**AIM OF THE EXERCISE**
Retype the listing in full. Change nothing.

**PROVIDED DATA**

§ §

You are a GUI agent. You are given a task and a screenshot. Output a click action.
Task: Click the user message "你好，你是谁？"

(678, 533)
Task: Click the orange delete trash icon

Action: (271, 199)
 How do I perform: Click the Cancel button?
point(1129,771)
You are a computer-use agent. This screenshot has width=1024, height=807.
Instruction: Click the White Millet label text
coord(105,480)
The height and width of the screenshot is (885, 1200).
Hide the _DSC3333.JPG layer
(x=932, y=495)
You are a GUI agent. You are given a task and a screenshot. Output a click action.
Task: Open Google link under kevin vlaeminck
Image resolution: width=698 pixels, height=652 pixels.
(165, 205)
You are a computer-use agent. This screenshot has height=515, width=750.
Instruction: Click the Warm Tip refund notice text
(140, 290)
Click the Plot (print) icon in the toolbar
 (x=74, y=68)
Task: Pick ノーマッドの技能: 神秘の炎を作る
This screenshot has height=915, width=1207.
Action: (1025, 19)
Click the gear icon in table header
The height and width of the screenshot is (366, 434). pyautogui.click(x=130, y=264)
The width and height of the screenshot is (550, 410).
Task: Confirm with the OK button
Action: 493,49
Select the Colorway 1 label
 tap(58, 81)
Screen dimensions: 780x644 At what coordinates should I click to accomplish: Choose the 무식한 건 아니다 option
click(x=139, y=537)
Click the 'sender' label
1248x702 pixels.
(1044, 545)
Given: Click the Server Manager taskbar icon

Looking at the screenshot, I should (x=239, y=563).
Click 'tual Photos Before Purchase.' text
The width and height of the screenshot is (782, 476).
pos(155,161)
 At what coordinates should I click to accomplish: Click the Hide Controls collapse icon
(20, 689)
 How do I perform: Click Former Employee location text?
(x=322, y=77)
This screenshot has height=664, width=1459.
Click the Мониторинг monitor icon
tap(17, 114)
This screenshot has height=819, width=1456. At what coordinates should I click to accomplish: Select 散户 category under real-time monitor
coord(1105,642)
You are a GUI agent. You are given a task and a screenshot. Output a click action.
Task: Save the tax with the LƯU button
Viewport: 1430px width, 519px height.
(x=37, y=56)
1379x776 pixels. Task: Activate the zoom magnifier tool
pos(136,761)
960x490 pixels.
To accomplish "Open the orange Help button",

§ §

**EXPECTED ANSWER**
You are a GUI agent. You are given a task and a screenshot. Output a click action.
Task: Click the user message "你好，你是谁？"

(678, 533)
Task: Click the orange delete trash icon

Action: (271, 199)
 How do I perform: Click the Cancel button?
point(1129,771)
You are a computer-use agent. This screenshot has width=1024, height=807.
Instruction: Click the White Millet label text
coord(105,480)
The height and width of the screenshot is (885, 1200).
Hide the _DSC3333.JPG layer
(x=932, y=495)
You are a GUI agent. You are given a task and a screenshot. Output a click action.
Task: Open Google link under kevin vlaeminck
Image resolution: width=698 pixels, height=652 pixels.
(165, 205)
You are a computer-use agent. This screenshot has height=515, width=750.
Instruction: Click the Warm Tip refund notice text
(140, 290)
Click the Plot (print) icon in the toolbar
 (x=74, y=68)
Task: Pick ノーマッドの技能: 神秘の炎を作る
This screenshot has height=915, width=1207.
Action: (1025, 19)
Click the gear icon in table header
The height and width of the screenshot is (366, 434). pyautogui.click(x=130, y=264)
The width and height of the screenshot is (550, 410).
Task: Confirm with the OK button
Action: 493,49
Select the Colorway 1 label
 tap(58, 81)
Screen dimensions: 780x644 At what coordinates should I click to accomplish: Choose the 무식한 건 아니다 option
click(x=139, y=537)
Click the 'sender' label
1248x702 pixels.
(1044, 545)
Given: Click the Server Manager taskbar icon

Looking at the screenshot, I should (x=239, y=563).
Click 'tual Photos Before Purchase.' text
The width and height of the screenshot is (782, 476).
pos(155,161)
 At what coordinates should I click to accomplish: Click the Hide Controls collapse icon
(20, 689)
 How do I perform: Click Former Employee location text?
(x=322, y=77)
This screenshot has height=664, width=1459.
Click the Мониторинг monitor icon
tap(17, 114)
This screenshot has height=819, width=1456. At what coordinates should I click to accomplish: Select 散户 category under real-time monitor
coord(1105,642)
You are a GUI agent. You are given a task and a screenshot. Output a click action.
Task: Save the tax with the LƯU button
Viewport: 1430px width, 519px height.
(x=37, y=56)
1379x776 pixels. Task: Activate the zoom magnifier tool
pos(136,761)
960x490 pixels.
To accomplish "Open the orange Help button",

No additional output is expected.